THE TASK: Express the items from the start through the line holding "Sort by the", inclusive, as a two-column CSV with the headers item_text and answer. Give one row per item, put each value in a single quoted field, and turn any line breaks into spaces.

SUPPLIED RECORDS:
:::::

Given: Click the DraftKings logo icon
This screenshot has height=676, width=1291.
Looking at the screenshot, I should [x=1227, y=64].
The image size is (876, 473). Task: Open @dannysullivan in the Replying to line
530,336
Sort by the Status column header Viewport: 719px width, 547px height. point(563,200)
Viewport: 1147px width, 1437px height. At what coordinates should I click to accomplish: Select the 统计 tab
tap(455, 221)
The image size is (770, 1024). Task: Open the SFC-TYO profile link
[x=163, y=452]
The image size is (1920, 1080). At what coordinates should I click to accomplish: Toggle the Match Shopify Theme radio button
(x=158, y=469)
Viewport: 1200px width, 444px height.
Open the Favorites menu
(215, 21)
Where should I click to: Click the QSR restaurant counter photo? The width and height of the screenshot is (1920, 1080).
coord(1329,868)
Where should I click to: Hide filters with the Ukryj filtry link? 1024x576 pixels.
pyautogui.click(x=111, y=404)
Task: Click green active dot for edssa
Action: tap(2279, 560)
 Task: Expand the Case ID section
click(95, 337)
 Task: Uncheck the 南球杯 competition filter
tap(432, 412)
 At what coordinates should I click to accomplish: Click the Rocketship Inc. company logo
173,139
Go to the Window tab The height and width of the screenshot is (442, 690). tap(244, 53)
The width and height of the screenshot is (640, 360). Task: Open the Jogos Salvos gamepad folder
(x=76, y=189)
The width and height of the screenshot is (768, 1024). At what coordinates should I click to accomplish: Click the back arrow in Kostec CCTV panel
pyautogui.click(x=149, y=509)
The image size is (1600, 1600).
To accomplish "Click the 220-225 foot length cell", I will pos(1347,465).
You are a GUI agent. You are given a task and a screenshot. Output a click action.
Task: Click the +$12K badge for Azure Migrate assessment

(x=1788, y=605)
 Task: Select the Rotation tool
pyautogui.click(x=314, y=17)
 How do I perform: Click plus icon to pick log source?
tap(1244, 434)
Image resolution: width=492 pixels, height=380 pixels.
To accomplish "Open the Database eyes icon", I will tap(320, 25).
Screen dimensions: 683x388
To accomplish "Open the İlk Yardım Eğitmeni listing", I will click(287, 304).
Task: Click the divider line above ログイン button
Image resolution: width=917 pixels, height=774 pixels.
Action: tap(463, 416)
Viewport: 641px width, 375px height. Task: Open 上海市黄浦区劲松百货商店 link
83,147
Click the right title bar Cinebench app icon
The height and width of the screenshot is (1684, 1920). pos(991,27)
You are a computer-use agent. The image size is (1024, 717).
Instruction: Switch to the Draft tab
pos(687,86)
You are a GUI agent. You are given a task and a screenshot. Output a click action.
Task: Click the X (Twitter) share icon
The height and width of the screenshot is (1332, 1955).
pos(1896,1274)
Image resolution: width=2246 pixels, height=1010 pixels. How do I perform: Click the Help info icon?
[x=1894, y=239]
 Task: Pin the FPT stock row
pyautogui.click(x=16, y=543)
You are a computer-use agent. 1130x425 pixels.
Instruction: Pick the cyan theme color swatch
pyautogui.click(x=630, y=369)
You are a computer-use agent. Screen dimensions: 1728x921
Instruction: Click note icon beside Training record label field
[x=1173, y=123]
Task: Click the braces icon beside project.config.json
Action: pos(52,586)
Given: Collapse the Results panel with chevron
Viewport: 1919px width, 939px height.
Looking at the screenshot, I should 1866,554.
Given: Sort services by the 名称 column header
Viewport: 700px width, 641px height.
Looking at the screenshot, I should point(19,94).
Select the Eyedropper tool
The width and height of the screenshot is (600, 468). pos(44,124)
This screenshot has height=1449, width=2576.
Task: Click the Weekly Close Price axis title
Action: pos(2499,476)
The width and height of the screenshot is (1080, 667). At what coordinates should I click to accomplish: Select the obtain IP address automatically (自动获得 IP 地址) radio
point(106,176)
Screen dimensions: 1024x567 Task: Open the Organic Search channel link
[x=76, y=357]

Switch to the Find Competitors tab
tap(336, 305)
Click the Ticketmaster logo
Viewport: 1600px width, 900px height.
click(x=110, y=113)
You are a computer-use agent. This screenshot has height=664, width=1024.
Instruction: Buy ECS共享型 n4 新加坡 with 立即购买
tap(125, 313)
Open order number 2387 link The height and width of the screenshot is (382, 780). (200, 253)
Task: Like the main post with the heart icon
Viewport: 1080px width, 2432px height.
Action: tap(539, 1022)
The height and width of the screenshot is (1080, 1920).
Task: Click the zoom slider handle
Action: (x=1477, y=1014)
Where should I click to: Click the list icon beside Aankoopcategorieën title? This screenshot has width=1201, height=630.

:::::

OUTPUT:
item_text,answer
"Given: Click the DraftKings logo icon This screenshot has height=676, width=1291.","Looking at the screenshot, I should [x=1227, y=64]."
"The image size is (876, 473). Task: Open @dannysullivan in the Replying to line","530,336"
"Sort by the Status column header Viewport: 719px width, 547px height.","point(563,200)"